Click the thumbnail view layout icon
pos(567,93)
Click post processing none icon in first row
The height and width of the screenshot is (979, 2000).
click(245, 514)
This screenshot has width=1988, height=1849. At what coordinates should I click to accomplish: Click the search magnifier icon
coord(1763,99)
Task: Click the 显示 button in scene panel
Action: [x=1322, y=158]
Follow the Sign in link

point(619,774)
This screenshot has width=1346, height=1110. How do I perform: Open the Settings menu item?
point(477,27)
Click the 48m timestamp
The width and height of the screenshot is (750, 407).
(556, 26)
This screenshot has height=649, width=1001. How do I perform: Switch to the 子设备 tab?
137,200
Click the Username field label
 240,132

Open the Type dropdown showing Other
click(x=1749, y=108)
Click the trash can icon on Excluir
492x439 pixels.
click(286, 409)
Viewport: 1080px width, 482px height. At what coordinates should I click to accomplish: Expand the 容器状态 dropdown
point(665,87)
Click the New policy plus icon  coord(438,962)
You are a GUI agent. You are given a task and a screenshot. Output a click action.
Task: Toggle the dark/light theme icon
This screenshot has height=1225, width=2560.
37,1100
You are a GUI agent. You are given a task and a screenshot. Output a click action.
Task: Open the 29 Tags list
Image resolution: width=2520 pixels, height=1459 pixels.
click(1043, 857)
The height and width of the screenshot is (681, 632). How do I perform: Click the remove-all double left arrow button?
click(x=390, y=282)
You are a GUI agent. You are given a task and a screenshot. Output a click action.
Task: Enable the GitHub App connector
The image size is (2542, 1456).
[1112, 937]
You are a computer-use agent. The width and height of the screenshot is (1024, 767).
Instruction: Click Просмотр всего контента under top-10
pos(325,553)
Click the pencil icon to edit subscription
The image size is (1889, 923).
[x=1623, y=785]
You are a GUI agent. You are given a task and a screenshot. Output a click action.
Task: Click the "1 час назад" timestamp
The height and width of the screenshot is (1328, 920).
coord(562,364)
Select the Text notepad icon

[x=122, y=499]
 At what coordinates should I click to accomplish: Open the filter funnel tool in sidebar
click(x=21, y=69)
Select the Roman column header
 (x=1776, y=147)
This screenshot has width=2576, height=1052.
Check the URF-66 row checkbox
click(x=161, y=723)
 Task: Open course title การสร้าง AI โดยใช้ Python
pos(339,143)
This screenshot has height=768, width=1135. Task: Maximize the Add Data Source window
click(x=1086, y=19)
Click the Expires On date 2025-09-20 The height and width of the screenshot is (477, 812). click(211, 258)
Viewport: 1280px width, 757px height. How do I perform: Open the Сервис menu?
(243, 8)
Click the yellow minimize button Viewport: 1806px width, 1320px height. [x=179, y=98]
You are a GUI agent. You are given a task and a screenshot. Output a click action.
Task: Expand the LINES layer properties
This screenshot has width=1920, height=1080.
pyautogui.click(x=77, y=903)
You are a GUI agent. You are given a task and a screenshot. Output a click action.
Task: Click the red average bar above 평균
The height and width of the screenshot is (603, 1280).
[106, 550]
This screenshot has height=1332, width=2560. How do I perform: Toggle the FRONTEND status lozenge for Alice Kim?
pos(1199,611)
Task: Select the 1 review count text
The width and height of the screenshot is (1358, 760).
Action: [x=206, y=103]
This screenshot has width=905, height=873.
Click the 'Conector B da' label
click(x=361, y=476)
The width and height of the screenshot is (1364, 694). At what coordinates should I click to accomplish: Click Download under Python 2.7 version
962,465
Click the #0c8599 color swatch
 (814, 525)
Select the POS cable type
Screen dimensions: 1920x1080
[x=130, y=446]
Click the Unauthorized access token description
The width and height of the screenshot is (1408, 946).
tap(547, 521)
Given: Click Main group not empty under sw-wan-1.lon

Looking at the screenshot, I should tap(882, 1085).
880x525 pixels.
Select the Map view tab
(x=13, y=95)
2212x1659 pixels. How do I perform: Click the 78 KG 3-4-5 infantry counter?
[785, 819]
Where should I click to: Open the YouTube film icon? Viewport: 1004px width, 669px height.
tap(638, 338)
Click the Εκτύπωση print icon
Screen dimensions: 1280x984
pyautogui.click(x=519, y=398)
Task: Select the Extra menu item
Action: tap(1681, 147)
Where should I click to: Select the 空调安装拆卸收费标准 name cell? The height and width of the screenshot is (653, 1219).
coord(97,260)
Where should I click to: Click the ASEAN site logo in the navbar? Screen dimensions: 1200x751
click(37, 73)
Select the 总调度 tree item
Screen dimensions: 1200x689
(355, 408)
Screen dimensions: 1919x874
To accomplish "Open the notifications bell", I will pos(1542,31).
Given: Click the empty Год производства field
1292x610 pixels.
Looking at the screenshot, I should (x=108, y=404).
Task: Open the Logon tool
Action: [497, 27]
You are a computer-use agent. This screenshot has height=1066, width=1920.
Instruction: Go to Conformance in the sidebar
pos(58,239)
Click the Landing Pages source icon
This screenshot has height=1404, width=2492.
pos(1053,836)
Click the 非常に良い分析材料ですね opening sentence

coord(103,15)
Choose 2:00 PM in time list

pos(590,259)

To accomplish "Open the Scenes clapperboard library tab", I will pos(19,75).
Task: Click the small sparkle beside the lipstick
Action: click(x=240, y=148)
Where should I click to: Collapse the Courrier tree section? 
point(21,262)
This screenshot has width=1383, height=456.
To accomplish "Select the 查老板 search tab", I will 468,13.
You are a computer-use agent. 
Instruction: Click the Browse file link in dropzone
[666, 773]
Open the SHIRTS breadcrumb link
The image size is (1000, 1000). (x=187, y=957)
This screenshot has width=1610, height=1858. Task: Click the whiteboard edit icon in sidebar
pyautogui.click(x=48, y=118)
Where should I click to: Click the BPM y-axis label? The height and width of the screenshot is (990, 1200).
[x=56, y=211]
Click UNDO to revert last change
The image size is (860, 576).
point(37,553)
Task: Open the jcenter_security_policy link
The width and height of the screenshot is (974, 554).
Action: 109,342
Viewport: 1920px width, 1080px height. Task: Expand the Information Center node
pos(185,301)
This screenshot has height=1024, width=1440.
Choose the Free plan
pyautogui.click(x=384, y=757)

# TASK INSTRUCTIONS
Please copy out all of the data above, replacing "GUI agent" with "screen agent" and leaving everything else unchanged.

# RESPONSE TO THE EXERCISE
Click the thumbnail view layout icon
pos(567,93)
Click post processing none icon in first row
The height and width of the screenshot is (979, 2000).
click(245, 514)
This screenshot has width=1988, height=1849. At what coordinates should I click to accomplish: Click the search magnifier icon
coord(1763,99)
Task: Click the 显示 button in scene panel
Action: [x=1322, y=158]
Follow the Sign in link

point(619,774)
This screenshot has width=1346, height=1110. How do I perform: Open the Settings menu item?
point(477,27)
Click the 48m timestamp
The width and height of the screenshot is (750, 407).
(556, 26)
This screenshot has height=649, width=1001. How do I perform: Switch to the 子设备 tab?
137,200
Click the Username field label
 240,132

Open the Type dropdown showing Other
click(x=1749, y=108)
Click the trash can icon on Excluir
492x439 pixels.
click(286, 409)
Viewport: 1080px width, 482px height. At what coordinates should I click to accomplish: Expand the 容器状态 dropdown
point(665,87)
Click the New policy plus icon  coord(438,962)
You are a screen agent. You are given a task and a screenshot. Output a click action.
Task: Toggle the dark/light theme icon
This screenshot has height=1225, width=2560.
37,1100
You are a screen agent. You are given a task and a screenshot. Output a click action.
Task: Open the 29 Tags list
Image resolution: width=2520 pixels, height=1459 pixels.
click(1043, 857)
The height and width of the screenshot is (681, 632). How do I perform: Click the remove-all double left arrow button?
click(x=390, y=282)
You are a screen agent. You are given a task and a screenshot. Output a click action.
Task: Enable the GitHub App connector
The image size is (2542, 1456).
[1112, 937]
You are a computer-use agent. The width and height of the screenshot is (1024, 767).
Instruction: Click Просмотр всего контента under top-10
pos(325,553)
Click the pencil icon to edit subscription
The image size is (1889, 923).
[x=1623, y=785]
You are a screen agent. You are given a task and a screenshot. Output a click action.
Task: Click the "1 час назад" timestamp
The height and width of the screenshot is (1328, 920).
coord(562,364)
Select the Text notepad icon

[x=122, y=499]
 At what coordinates should I click to accomplish: Open the filter funnel tool in sidebar
click(x=21, y=69)
Select the Roman column header
 (x=1776, y=147)
This screenshot has width=2576, height=1052.
Check the URF-66 row checkbox
click(x=161, y=723)
 Task: Open course title การสร้าง AI โดยใช้ Python
pos(339,143)
This screenshot has height=768, width=1135. Task: Maximize the Add Data Source window
click(x=1086, y=19)
Click the Expires On date 2025-09-20 The height and width of the screenshot is (477, 812). click(211, 258)
Viewport: 1280px width, 757px height. How do I perform: Open the Сервис menu?
(243, 8)
Click the yellow minimize button Viewport: 1806px width, 1320px height. [x=179, y=98]
You are a screen agent. You are given a task and a screenshot. Output a click action.
Task: Expand the LINES layer properties
This screenshot has width=1920, height=1080.
pyautogui.click(x=77, y=903)
You are a screen agent. You are given a task and a screenshot. Output a click action.
Task: Click the red average bar above 평균
The height and width of the screenshot is (603, 1280).
[106, 550]
This screenshot has height=1332, width=2560. How do I perform: Toggle the FRONTEND status lozenge for Alice Kim?
pos(1199,611)
Task: Select the 1 review count text
The width and height of the screenshot is (1358, 760).
Action: [x=206, y=103]
This screenshot has width=905, height=873.
Click the 'Conector B da' label
click(x=361, y=476)
The width and height of the screenshot is (1364, 694). At what coordinates should I click to accomplish: Click Download under Python 2.7 version
962,465
Click the #0c8599 color swatch
 (814, 525)
Select the POS cable type
Screen dimensions: 1920x1080
[x=130, y=446]
Click the Unauthorized access token description
The width and height of the screenshot is (1408, 946).
tap(547, 521)
Given: Click Main group not empty under sw-wan-1.lon

Looking at the screenshot, I should tap(882, 1085).
880x525 pixels.
Select the Map view tab
(x=13, y=95)
2212x1659 pixels. How do I perform: Click the 78 KG 3-4-5 infantry counter?
[785, 819]
Where should I click to: Open the YouTube film icon? Viewport: 1004px width, 669px height.
tap(638, 338)
Click the Εκτύπωση print icon
Screen dimensions: 1280x984
pyautogui.click(x=519, y=398)
Task: Select the Extra menu item
Action: tap(1681, 147)
Where should I click to: Select the 空调安装拆卸收费标准 name cell? The height and width of the screenshot is (653, 1219).
coord(97,260)
Where should I click to: Click the ASEAN site logo in the navbar? Screen dimensions: 1200x751
click(37, 73)
Select the 总调度 tree item
Screen dimensions: 1200x689
(355, 408)
Screen dimensions: 1919x874
To accomplish "Open the notifications bell", I will pos(1542,31).
Given: Click the empty Год производства field
1292x610 pixels.
Looking at the screenshot, I should (x=108, y=404).
Task: Open the Logon tool
Action: [497, 27]
You are a computer-use agent. This screenshot has height=1066, width=1920.
Instruction: Go to Conformance in the sidebar
pos(58,239)
Click the Landing Pages source icon
This screenshot has height=1404, width=2492.
pos(1053,836)
Click the 非常に良い分析材料ですね opening sentence

coord(103,15)
Choose 2:00 PM in time list

pos(590,259)

To accomplish "Open the Scenes clapperboard library tab", I will pos(19,75).
Task: Click the small sparkle beside the lipstick
Action: click(x=240, y=148)
Where should I click to: Collapse the Courrier tree section? 
point(21,262)
This screenshot has width=1383, height=456.
To accomplish "Select the 查老板 search tab", I will 468,13.
You are a computer-use agent. 
Instruction: Click the Browse file link in dropzone
[666, 773]
Open the SHIRTS breadcrumb link
The image size is (1000, 1000). (x=187, y=957)
This screenshot has width=1610, height=1858. Task: Click the whiteboard edit icon in sidebar
pyautogui.click(x=48, y=118)
Where should I click to: Click the BPM y-axis label? The height and width of the screenshot is (990, 1200).
[x=56, y=211]
Click UNDO to revert last change
The image size is (860, 576).
point(37,553)
Task: Open the jcenter_security_policy link
The width and height of the screenshot is (974, 554).
Action: 109,342
Viewport: 1920px width, 1080px height. Task: Expand the Information Center node
pos(185,301)
This screenshot has height=1024, width=1440.
Choose the Free plan
pyautogui.click(x=384, y=757)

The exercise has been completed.